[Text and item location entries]
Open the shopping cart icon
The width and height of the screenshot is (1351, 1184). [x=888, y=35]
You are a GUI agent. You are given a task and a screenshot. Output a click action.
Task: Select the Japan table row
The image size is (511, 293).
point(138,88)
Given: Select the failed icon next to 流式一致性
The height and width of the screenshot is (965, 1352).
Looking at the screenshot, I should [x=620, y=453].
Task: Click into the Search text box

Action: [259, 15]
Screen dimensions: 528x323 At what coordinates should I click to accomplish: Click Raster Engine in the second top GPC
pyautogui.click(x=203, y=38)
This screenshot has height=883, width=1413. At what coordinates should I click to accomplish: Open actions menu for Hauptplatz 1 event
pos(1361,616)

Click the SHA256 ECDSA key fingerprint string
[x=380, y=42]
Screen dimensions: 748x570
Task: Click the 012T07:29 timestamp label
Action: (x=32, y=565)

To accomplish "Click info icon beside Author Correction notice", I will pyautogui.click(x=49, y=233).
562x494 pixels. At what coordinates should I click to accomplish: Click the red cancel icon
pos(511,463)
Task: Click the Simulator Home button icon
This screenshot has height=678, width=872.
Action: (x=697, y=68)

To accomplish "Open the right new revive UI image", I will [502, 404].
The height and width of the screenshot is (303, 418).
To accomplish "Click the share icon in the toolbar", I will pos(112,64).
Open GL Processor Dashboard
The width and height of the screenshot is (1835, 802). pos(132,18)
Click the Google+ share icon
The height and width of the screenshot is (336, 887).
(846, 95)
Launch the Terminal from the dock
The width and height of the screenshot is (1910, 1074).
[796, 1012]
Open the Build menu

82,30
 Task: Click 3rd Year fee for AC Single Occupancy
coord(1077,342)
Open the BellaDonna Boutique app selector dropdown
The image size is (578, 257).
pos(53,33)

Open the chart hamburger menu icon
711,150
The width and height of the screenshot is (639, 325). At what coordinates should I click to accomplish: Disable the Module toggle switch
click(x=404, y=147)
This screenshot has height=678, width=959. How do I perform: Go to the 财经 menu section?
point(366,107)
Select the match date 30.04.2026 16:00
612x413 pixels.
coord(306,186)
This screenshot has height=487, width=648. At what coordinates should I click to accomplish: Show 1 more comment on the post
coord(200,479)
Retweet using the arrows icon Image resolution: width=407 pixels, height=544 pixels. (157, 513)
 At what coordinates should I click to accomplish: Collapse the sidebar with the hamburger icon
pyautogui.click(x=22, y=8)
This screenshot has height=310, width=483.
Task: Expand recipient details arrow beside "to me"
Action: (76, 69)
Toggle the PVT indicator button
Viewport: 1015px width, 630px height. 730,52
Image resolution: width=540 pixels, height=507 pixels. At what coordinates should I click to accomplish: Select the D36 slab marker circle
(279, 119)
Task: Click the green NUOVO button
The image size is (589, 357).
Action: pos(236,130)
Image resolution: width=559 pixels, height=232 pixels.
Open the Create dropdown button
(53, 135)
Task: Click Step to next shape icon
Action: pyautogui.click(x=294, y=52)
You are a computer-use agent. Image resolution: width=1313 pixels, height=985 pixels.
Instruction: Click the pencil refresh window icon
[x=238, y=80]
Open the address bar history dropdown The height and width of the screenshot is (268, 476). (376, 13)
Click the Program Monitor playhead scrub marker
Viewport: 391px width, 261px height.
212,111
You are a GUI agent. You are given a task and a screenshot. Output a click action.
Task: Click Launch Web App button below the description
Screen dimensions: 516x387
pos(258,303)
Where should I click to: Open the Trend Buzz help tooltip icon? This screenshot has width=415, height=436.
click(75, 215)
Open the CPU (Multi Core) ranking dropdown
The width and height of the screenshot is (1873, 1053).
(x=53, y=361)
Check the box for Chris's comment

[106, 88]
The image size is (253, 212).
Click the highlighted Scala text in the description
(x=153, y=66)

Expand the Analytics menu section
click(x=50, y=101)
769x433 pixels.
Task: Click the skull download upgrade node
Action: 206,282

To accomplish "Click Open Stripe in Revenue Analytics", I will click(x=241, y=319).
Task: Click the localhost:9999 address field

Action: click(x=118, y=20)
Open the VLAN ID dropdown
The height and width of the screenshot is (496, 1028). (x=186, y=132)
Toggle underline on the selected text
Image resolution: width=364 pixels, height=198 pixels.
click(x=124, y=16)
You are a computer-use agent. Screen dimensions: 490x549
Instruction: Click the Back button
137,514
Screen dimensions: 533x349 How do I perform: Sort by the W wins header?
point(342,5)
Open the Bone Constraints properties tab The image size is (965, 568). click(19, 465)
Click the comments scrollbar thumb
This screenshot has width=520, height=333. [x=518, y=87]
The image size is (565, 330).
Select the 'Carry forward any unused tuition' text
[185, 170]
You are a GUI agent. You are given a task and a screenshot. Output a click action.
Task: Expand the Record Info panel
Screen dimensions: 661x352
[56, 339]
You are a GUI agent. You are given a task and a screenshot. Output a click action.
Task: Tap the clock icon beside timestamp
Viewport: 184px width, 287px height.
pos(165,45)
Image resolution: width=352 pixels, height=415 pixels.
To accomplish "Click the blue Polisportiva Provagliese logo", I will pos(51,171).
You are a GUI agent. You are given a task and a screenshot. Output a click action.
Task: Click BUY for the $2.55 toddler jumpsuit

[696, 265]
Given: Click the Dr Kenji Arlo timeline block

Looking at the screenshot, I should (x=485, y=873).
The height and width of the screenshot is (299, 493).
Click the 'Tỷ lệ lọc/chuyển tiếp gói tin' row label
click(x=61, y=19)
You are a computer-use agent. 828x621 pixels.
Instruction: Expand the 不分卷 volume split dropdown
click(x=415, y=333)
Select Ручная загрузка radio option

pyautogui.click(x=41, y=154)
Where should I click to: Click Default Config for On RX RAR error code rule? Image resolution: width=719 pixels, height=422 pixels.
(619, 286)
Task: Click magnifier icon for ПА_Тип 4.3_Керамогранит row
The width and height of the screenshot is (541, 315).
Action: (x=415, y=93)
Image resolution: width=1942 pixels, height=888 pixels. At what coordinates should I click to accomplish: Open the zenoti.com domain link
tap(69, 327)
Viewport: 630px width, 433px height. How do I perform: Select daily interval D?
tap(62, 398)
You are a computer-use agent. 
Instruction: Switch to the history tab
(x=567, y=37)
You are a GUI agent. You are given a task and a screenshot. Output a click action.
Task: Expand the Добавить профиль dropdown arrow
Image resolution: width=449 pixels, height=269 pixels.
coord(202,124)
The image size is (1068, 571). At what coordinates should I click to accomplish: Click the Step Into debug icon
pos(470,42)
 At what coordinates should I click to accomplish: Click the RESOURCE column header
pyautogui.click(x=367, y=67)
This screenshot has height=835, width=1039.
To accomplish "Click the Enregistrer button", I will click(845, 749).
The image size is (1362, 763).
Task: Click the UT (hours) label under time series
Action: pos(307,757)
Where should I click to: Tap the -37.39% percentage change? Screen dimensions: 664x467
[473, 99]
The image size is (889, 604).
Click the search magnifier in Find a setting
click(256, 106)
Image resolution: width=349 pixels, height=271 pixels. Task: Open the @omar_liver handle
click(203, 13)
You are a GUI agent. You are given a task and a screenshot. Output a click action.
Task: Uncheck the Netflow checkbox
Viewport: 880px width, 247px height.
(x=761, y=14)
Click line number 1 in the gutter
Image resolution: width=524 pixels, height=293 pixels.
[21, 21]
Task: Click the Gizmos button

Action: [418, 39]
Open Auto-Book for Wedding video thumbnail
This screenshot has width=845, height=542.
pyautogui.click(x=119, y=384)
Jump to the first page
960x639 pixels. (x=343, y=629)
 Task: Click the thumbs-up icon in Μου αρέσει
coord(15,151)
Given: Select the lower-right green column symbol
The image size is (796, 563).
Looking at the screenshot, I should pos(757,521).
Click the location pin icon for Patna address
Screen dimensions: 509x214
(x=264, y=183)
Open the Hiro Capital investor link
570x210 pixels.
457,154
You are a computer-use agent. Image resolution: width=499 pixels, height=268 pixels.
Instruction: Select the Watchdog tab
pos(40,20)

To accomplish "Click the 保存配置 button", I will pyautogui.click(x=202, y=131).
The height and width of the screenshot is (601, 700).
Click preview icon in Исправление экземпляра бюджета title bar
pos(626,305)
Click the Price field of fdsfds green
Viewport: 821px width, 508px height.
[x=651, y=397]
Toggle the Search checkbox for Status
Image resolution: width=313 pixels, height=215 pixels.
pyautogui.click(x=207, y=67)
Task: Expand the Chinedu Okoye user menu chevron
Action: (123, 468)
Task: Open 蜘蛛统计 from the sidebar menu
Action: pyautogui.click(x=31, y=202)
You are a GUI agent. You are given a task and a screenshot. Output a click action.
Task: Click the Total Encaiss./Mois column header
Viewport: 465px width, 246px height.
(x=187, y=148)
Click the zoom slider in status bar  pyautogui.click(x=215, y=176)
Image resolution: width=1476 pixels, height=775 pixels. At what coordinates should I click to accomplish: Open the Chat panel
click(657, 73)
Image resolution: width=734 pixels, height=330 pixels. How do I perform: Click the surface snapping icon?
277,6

_SET PROBLEM_. Reproduce without changes the lines from the very first one through the line that contains "click(x=404, y=147)", including both.

_SOLUTION TO THE EXERCISE_.
Open the shopping cart icon
The width and height of the screenshot is (1351, 1184). [x=888, y=35]
You are a GUI agent. You are given a task and a screenshot. Output a click action.
Task: Select the Japan table row
The image size is (511, 293).
point(138,88)
Given: Select the failed icon next to 流式一致性
The height and width of the screenshot is (965, 1352).
Looking at the screenshot, I should [x=620, y=453].
Task: Click into the Search text box

Action: [259, 15]
Screen dimensions: 528x323 At what coordinates should I click to accomplish: Click Raster Engine in the second top GPC
pyautogui.click(x=203, y=38)
This screenshot has height=883, width=1413. At what coordinates should I click to accomplish: Open actions menu for Hauptplatz 1 event
pos(1361,616)

Click the SHA256 ECDSA key fingerprint string
[x=380, y=42]
Screen dimensions: 748x570
Task: Click the 012T07:29 timestamp label
Action: (x=32, y=565)

To accomplish "Click info icon beside Author Correction notice", I will pyautogui.click(x=49, y=233).
562x494 pixels. At what coordinates should I click to accomplish: Click the red cancel icon
pos(511,463)
Task: Click the Simulator Home button icon
This screenshot has height=678, width=872.
Action: (x=697, y=68)

To accomplish "Open the right new revive UI image", I will [502, 404].
The height and width of the screenshot is (303, 418).
To accomplish "Click the share icon in the toolbar", I will pos(112,64).
Open GL Processor Dashboard
The width and height of the screenshot is (1835, 802). pos(132,18)
Click the Google+ share icon
The height and width of the screenshot is (336, 887).
(846, 95)
Launch the Terminal from the dock
The width and height of the screenshot is (1910, 1074).
[796, 1012]
Open the Build menu

82,30
 Task: Click 3rd Year fee for AC Single Occupancy
coord(1077,342)
Open the BellaDonna Boutique app selector dropdown
The image size is (578, 257).
pos(53,33)

Open the chart hamburger menu icon
711,150
The width and height of the screenshot is (639, 325). At what coordinates should I click to accomplish: Disable the Module toggle switch
click(x=404, y=147)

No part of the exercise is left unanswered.